Завод изготовил за месяц 180 приборов 3 видов. Приборов первого вида было в 5 раз меньше, чем

Problem Analysis

We are given that a factory produced 180 devices of 3 different types in one month. The number of devices of the first type is 5 times less than the number of devices of the second type, and the number of devices of the third type is equal to the sum of the devices of the first and second types.
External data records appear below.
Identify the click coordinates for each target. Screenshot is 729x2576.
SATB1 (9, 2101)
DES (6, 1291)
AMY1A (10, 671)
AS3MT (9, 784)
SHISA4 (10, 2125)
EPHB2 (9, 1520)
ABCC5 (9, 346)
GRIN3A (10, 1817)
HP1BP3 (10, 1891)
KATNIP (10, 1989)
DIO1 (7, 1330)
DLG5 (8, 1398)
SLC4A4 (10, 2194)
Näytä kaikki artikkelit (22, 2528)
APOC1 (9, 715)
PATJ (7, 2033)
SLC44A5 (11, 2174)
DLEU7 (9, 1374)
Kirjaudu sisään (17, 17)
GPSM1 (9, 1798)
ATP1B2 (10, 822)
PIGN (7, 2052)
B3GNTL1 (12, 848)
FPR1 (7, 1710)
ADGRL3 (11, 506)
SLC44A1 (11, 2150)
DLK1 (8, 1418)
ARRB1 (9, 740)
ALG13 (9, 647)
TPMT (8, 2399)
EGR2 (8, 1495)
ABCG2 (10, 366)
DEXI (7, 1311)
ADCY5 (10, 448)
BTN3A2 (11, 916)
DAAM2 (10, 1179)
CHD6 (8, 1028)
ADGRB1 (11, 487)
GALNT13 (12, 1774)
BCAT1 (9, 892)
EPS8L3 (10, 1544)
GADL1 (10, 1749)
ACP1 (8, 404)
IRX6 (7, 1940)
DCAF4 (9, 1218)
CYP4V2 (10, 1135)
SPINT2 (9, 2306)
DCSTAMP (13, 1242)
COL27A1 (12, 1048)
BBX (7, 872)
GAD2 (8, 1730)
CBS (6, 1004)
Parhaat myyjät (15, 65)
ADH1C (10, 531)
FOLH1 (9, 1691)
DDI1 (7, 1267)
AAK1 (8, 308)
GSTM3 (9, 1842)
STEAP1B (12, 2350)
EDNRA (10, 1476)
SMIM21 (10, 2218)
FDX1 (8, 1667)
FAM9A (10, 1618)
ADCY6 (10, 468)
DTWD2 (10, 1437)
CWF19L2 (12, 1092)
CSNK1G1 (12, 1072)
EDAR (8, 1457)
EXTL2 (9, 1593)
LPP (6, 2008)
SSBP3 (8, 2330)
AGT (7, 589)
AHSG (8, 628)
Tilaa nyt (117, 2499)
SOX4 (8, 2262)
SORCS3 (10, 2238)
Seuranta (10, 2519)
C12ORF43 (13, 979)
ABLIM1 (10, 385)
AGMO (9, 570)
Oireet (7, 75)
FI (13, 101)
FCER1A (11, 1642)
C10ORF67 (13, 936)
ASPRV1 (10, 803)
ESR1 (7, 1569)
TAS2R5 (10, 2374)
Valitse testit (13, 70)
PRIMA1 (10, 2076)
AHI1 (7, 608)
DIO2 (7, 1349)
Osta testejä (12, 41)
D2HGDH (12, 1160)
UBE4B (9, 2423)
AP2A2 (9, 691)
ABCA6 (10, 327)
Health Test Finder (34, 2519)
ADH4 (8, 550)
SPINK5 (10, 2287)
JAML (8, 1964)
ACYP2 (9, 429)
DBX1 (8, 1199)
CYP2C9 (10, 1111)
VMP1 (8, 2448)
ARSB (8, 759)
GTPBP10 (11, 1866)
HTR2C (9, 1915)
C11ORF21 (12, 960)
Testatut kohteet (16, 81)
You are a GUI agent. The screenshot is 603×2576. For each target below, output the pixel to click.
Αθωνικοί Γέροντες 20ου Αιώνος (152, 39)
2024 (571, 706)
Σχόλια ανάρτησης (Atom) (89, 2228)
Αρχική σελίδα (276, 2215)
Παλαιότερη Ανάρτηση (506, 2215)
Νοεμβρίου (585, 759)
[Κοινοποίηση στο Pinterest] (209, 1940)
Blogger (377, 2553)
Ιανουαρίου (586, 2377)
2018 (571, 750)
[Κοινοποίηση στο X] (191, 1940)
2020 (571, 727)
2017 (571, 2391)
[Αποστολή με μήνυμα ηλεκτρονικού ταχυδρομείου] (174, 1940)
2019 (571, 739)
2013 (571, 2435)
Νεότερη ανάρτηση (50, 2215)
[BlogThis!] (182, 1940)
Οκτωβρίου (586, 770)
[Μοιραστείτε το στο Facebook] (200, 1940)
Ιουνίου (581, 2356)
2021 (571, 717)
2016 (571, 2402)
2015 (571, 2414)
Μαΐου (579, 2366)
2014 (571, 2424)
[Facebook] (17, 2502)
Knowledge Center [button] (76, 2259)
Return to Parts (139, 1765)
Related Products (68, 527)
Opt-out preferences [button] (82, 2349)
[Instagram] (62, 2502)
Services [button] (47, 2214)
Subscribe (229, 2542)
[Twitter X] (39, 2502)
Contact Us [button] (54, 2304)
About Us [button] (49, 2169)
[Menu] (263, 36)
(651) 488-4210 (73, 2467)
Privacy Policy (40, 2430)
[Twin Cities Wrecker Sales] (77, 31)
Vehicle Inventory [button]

We need to determine the number of devices of each type that were produced.

Solution

Let's assume the number of devices of the second type is x. Then, the number of devices of the first type is x/5, and the number of devices of the third type is (x + x/5).

According to the problem, the sum of the devices of all three types is 180. Therefore, we can write the equation:

(x) + (x/5) + (x + x/5) = 180

Simplifying the equation:

(6x/5) + (6x/5) = 180

Multiplying both sides of the equation by 5 to eliminate the fraction:

6x + 6x = 900

Combining like terms:

12x = 900

Dividing both sides of the equation by 12:

x = 75

So, the number of devices of the second type is 75. The number of devices of the first type is x/5 = 75/5 = 15, and the number of devices of the third type is (x + x/5) = (75 + 75/5) = 90.

Therefore, the factory produced 15 devices of the first type, 75 devices of the second type, and 90 devices of the third type.

Answer

The factory produced 15 devices of the first type, 75 devices of the second type, and 90 devices of the third type.